Vite di cinque huomini illustri, M. Farinata degl'Uberti, Duca d'Athene, M. Salvestro Medici, Cosimo Med. il piu vecchio, e Francesco Valori.
4to. (12), 198, (6) pp. With the Giunti's woodcut decorated fleur-de-lis device (in a decorated cartouche) on the title-page, a woodcut tailpiece, woodcut decorated initials (3 series) and decorations built up from arabesque typographic ornaments. 17th century (?) sheepskin parchment, sewn on 3 supports, with manuscrpt titles on the foot edge and spine, the former in gothic lettering. Later endpapers.
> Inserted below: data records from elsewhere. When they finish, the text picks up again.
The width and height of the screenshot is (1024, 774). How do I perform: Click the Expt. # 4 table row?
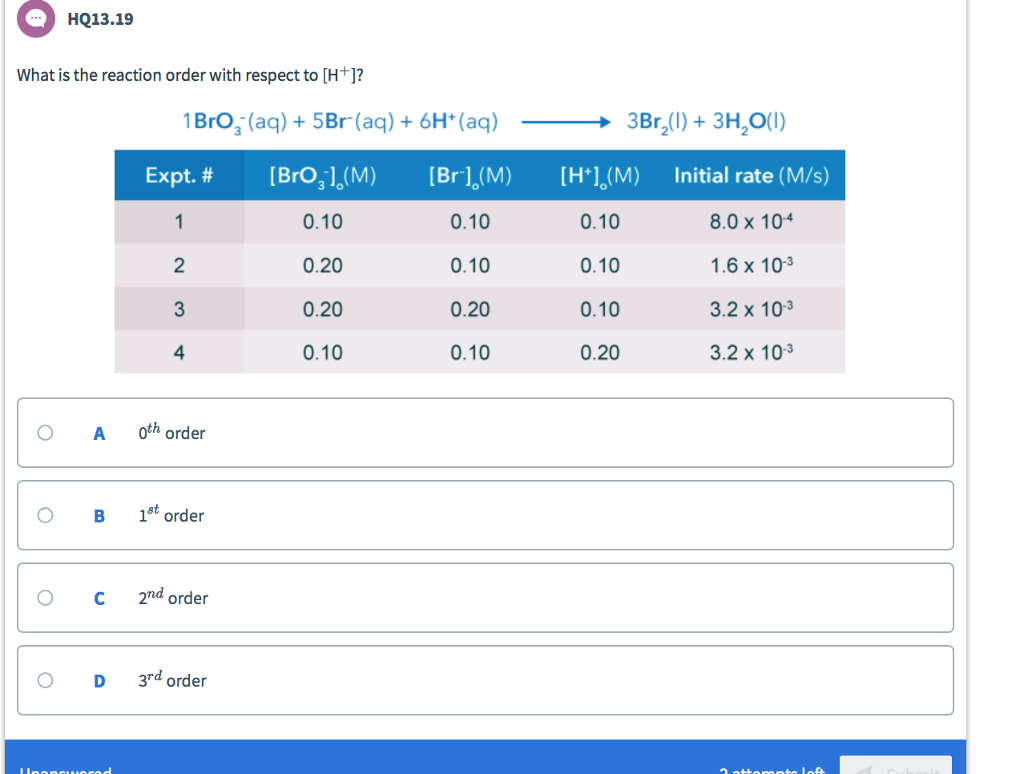click(480, 353)
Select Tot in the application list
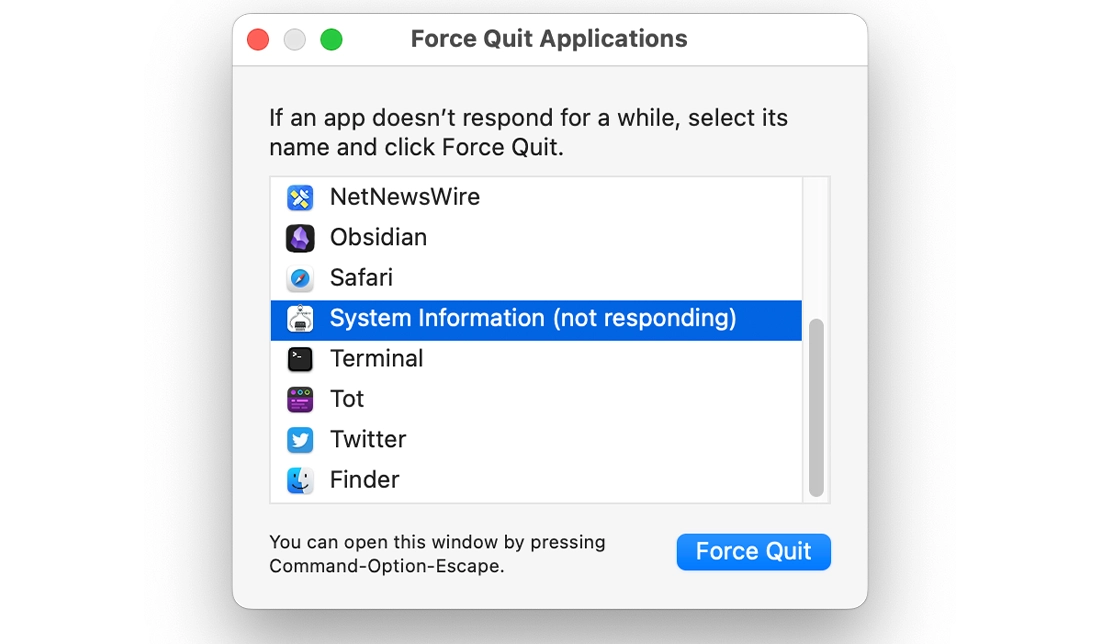 450,398
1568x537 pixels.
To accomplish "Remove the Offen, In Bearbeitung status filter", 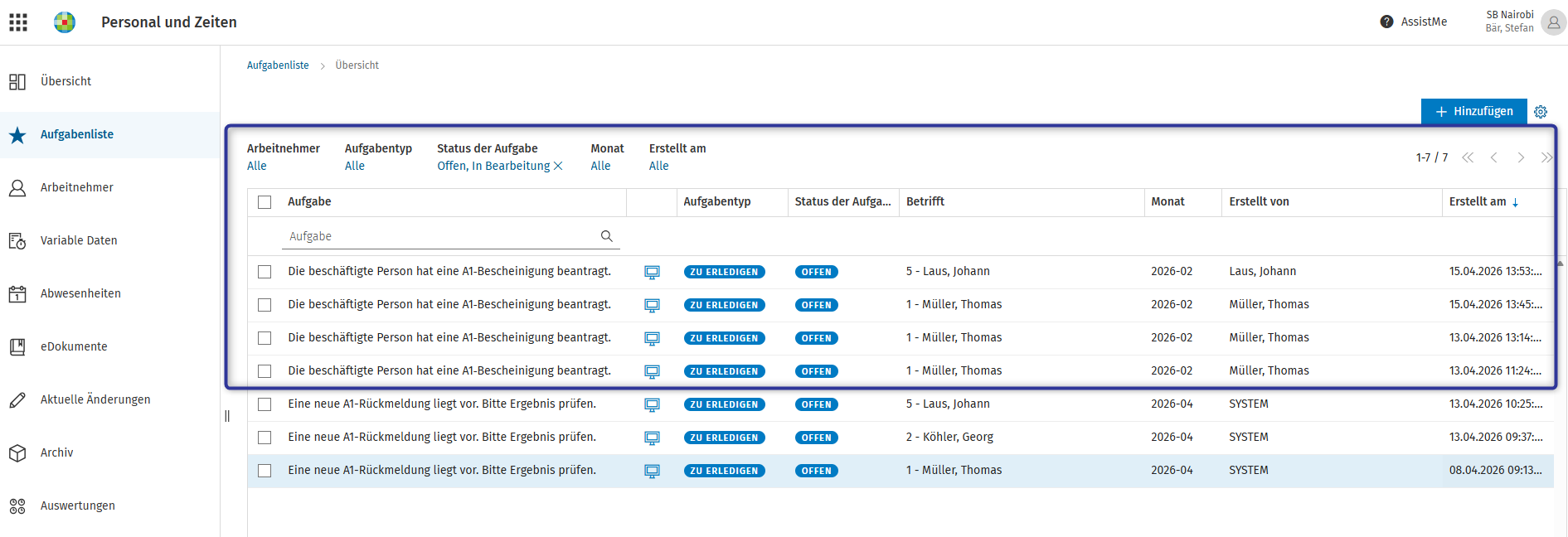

Biographies of five "illustrious men", all known primarily for their positions of power in Florentine politics, in the original Italian, by Silvano Razzi (1527-1611). The Giunti had published the first edition of the first four of these biographies in 1580 as "Vite di quattro huomini illustri", but added Valori for the first time in the present second edition. Razzi's selection is interesting for including people whose power proved short-lived or who worked largely behind the scenes: all five changed the course of Florence's history with important long-term consequences, but only Cosimo de' Medici is a household name.
Farinata (or Manente) degli Uberti (1212-64) was a leader of the Ghibeline faction of Florence from 1239 to his death, at the height of the fierce power struggle between the Imperial Ghibelines and the Papal Guelphs. He ruled Florence from 1239 to 1250, when the Guelphs exiled him, but he recaptured Florence in 1560 and to some degree tempered the vengence of his allies, who would have left the city in ruins. The Guelphs were to take the city again two years after Farinata's death. He was posthumously convicted of heresy and appears in Dante's Inferno, burning in hell. Gualtieri VI (1304/05-56), Count of Brienne and titular Duke of Athens, was born and died in what is now France, and most of his family was of French descent, but they lived for generations in Greece and the Middle East and owned much land in France, the Kingdom of Naples and the Peloponnesus. He is best known as the ruler of Florence in 1342. He rescued Florence from a severe financial crisis, but did so in so heavy-handed a manner that he quickly made enemies and was forced out of office after less than a year, though he had been appointed for life.
Salvestro de' Medici (ca. 1331-88), who ruled Florence on and off from 1378 to 1382, also opposed the Guelphs, rallying the support of the guilds (which included the bankers) against them.
Cosimo de' Medici the elder (1389-1464), head of the great banking family and de facto ruler of Florence for half a century, was also one of the greatest patrons of the arts, architecture and scholarship of all time.
Francesco Valori (1439-98) had supported Lorenzo de' Medici, ruler of Florence from 1469, but supported the zealous and violently moralistic reformer Girolamo Savonarola against the Medici when Lorenzo died in 1492. Both Valori and Savonarola were killed in 1498.
With a tear along the fold at the foot of bifolium 2A1/4, some small and mostly marginal stains in the foot of the gutter margin of 2 leaves, minor foxing, and some waterstains in the fore-edge margin, but still in good condition and with generous margins. Biographies of five Florentine politicians who changed the course of the city's history: the fifth published here for the first time.
Pettas, Giunti of Florence, p. 720. USTC 4034226. Cf. Adams R231 (1st ed., with only 4 biographies).